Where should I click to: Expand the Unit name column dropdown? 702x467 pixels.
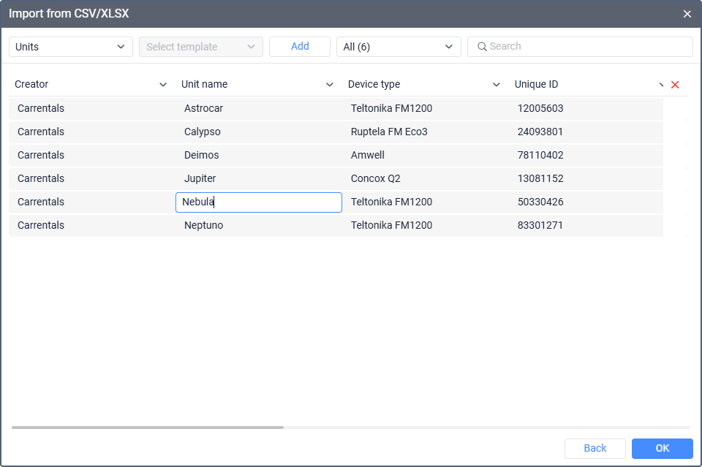coord(330,85)
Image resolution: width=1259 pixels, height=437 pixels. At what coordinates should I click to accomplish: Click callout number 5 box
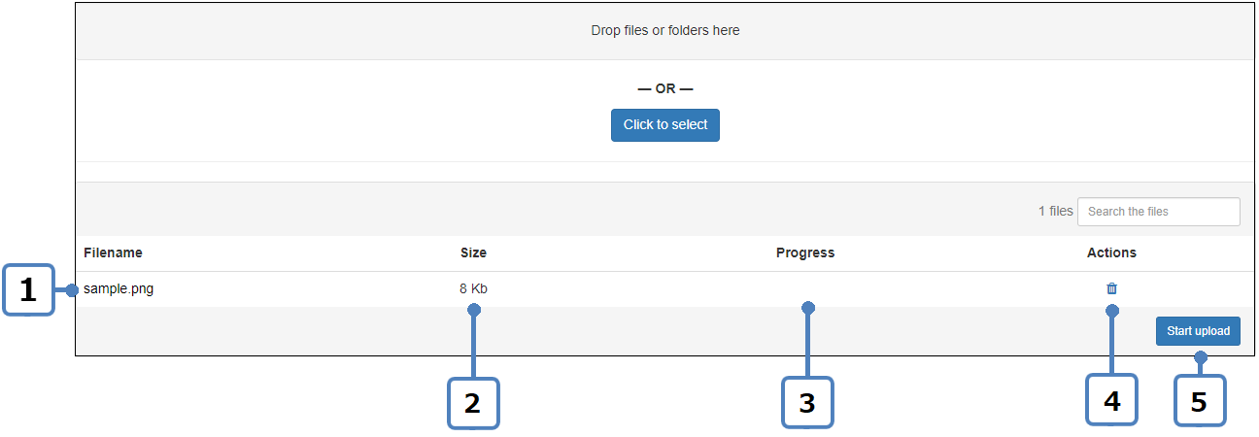[x=1199, y=401]
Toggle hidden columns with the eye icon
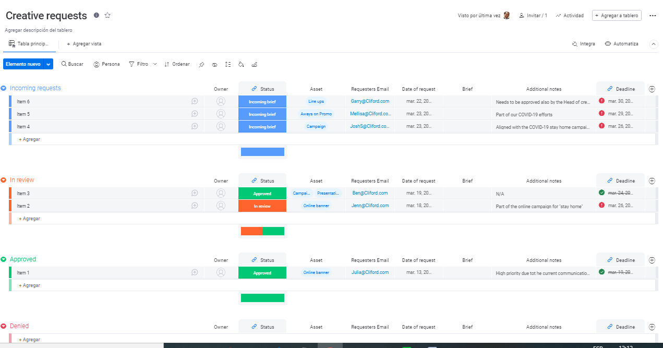This screenshot has width=663, height=348. pos(214,65)
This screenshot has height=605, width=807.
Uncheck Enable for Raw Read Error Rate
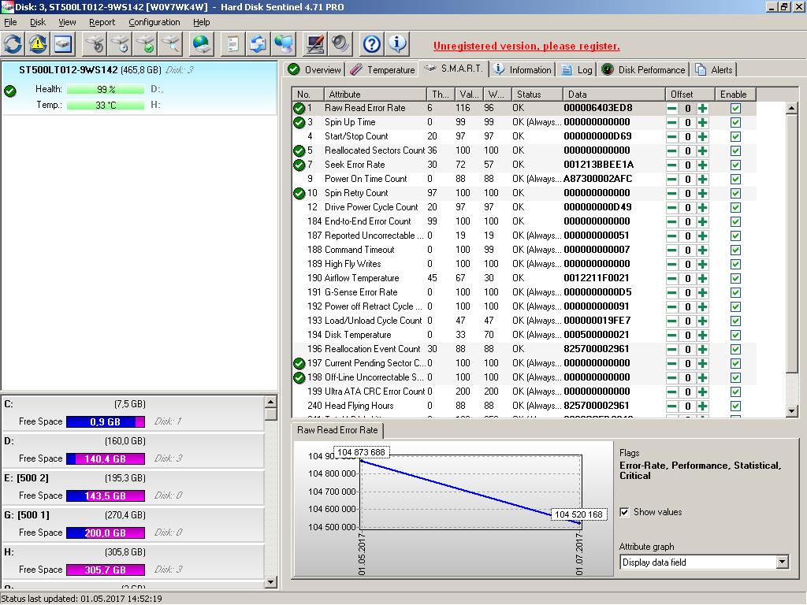click(x=735, y=108)
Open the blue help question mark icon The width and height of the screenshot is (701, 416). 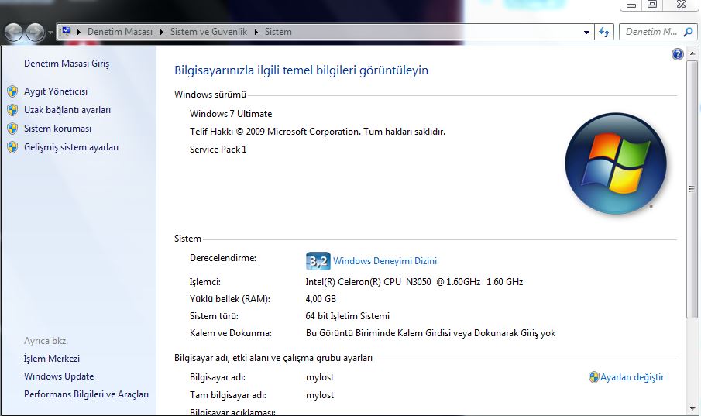point(678,54)
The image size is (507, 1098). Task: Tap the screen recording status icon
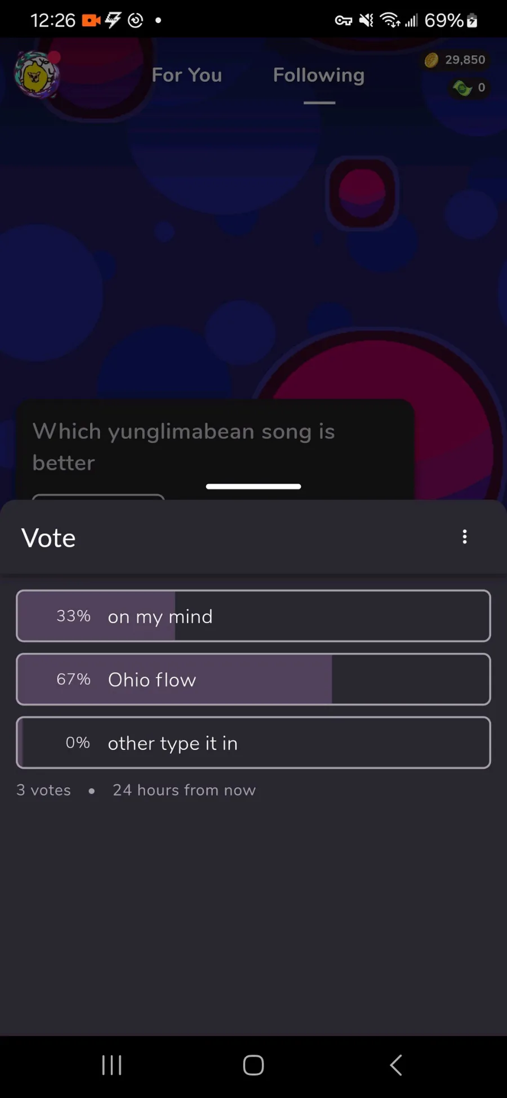coord(91,21)
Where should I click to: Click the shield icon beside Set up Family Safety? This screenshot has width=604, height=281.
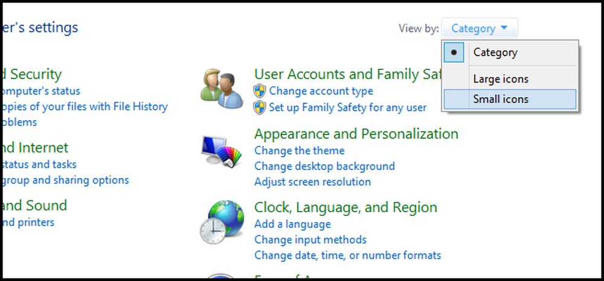(260, 107)
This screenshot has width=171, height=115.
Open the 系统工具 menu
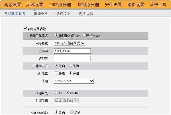(x=158, y=5)
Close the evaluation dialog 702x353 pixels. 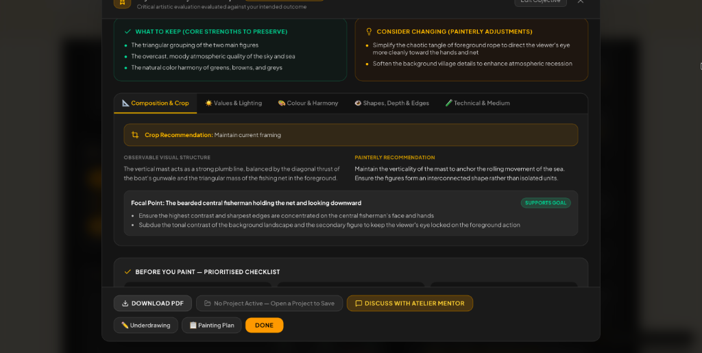pos(581,1)
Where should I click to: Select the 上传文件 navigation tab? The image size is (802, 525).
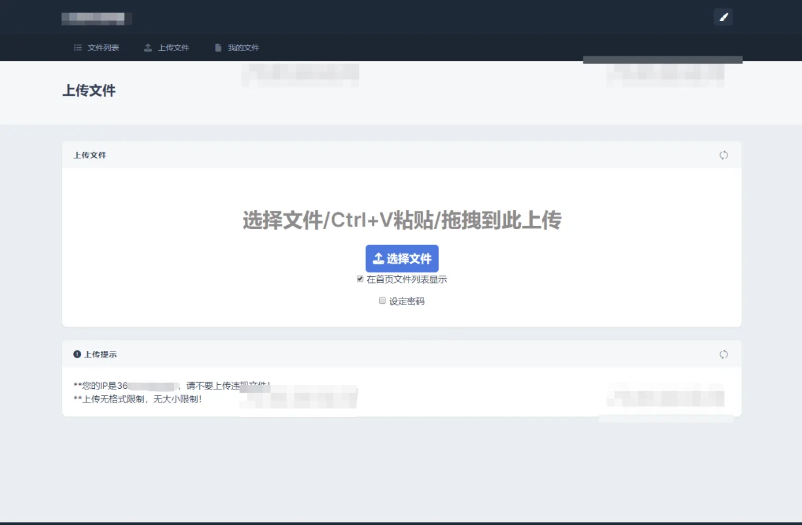(173, 47)
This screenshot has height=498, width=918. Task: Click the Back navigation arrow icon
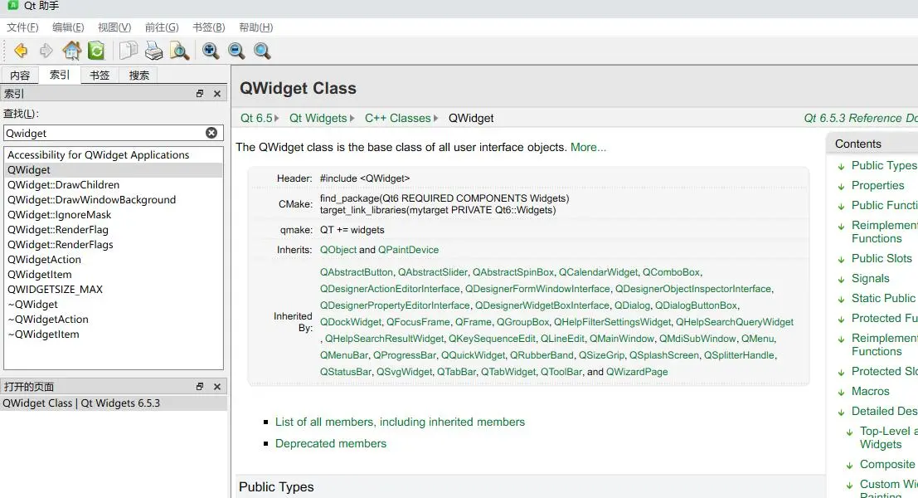pos(21,51)
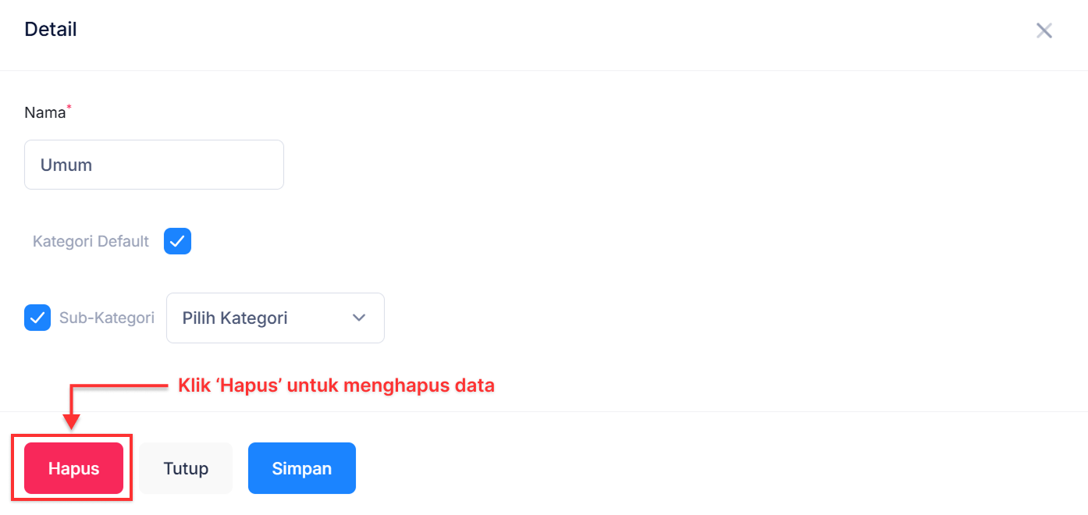This screenshot has width=1088, height=515.
Task: Close the Detail dialog with the X icon
Action: [x=1044, y=30]
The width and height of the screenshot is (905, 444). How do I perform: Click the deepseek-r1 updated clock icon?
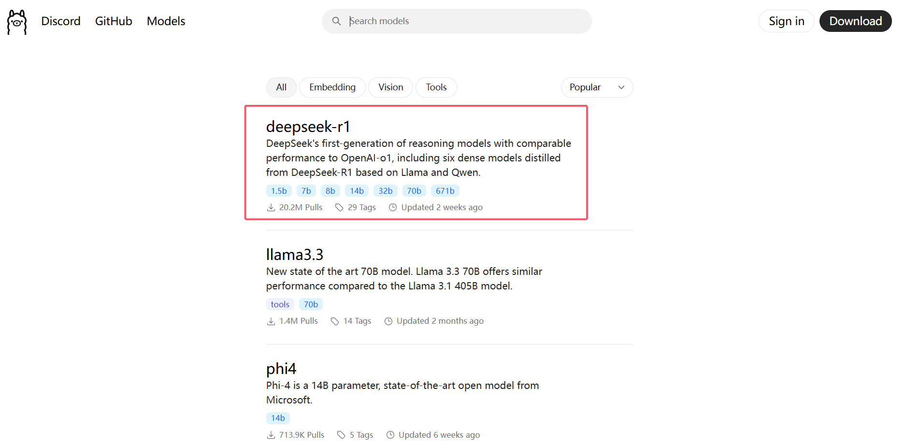(393, 207)
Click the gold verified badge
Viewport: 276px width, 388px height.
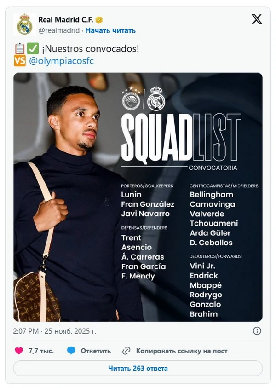pyautogui.click(x=99, y=20)
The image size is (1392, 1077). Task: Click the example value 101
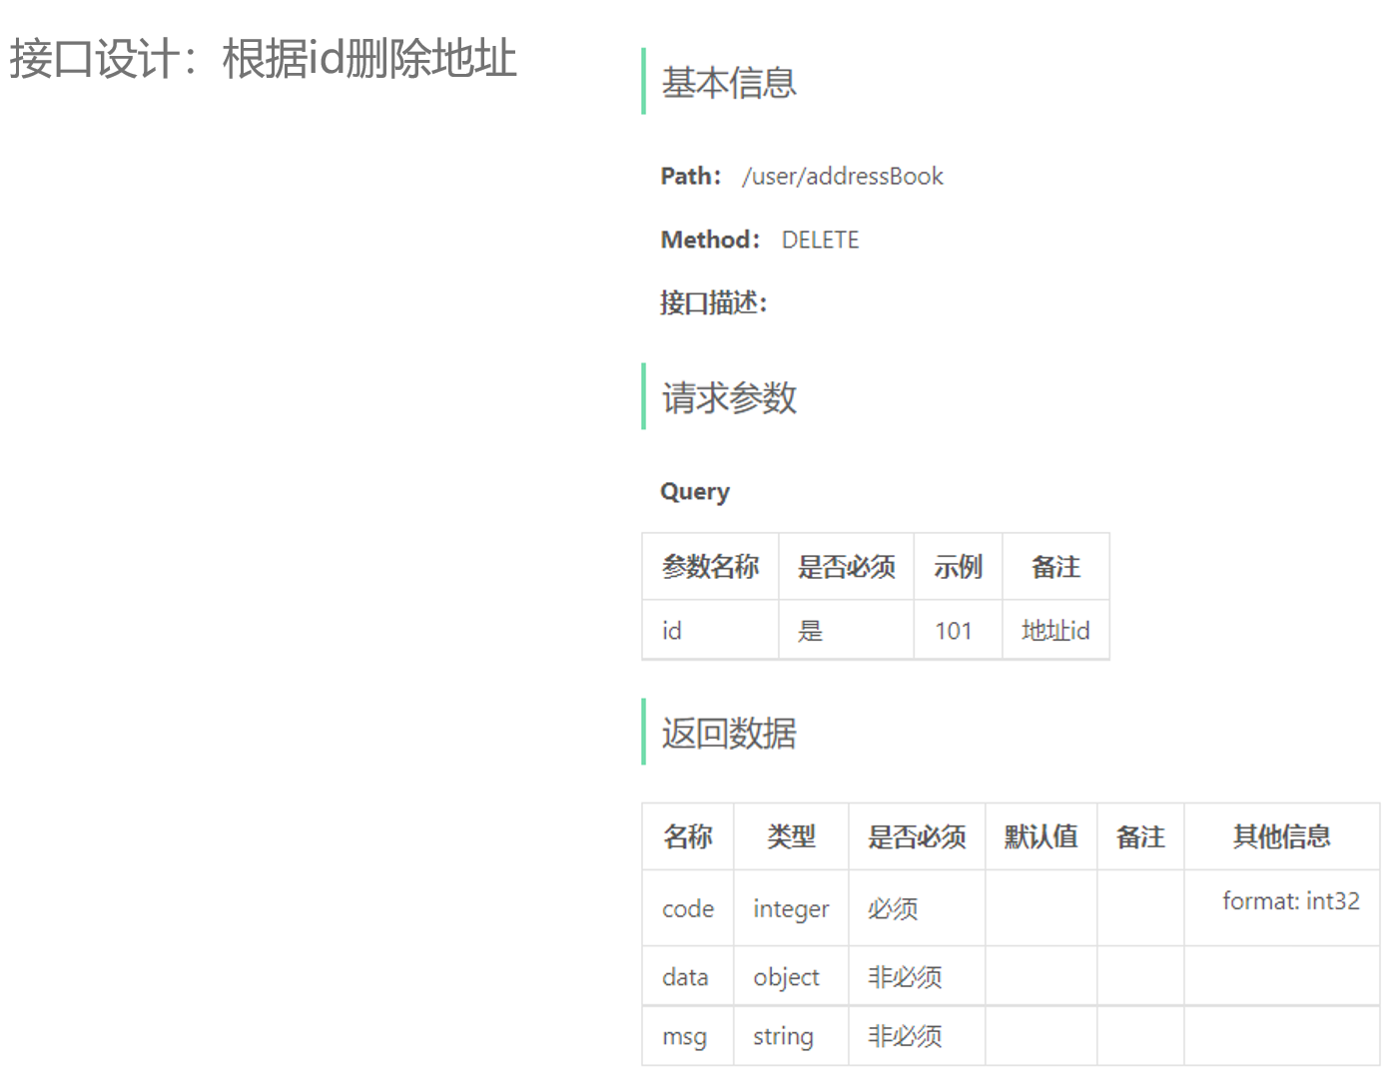pyautogui.click(x=955, y=630)
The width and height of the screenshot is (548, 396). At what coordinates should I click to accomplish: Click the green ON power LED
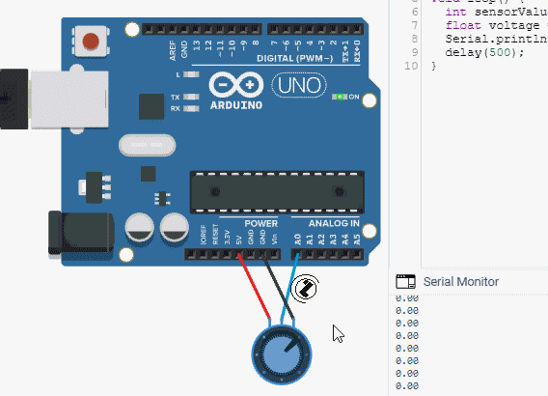point(340,97)
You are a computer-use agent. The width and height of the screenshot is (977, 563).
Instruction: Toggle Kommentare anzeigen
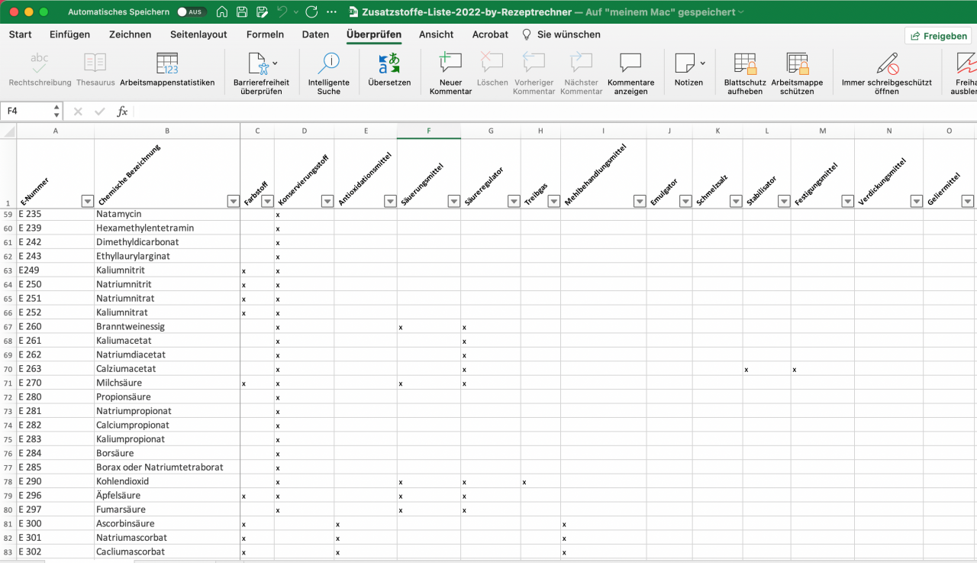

#####

Retype the line containing "The width and height of the screenshot is (905, 444)." and all lines after it through the end of the material, exactly and only those, leaving out pictures.

Task output
The width and height of the screenshot is (905, 444). How do I perform: Click the deepseek-r1 updated clock icon?
(393, 207)
Click the gold verified badge
Viewport: 276px width, 388px height.
pyautogui.click(x=99, y=20)
The image size is (1392, 1077). Task: Click the example value 101
pyautogui.click(x=955, y=630)
The width and height of the screenshot is (548, 396). At what coordinates should I click to accomplish: Click the green ON power LED
point(340,97)
You are a computer-use agent. The width and height of the screenshot is (977, 563).
Instruction: Toggle Kommentare anzeigen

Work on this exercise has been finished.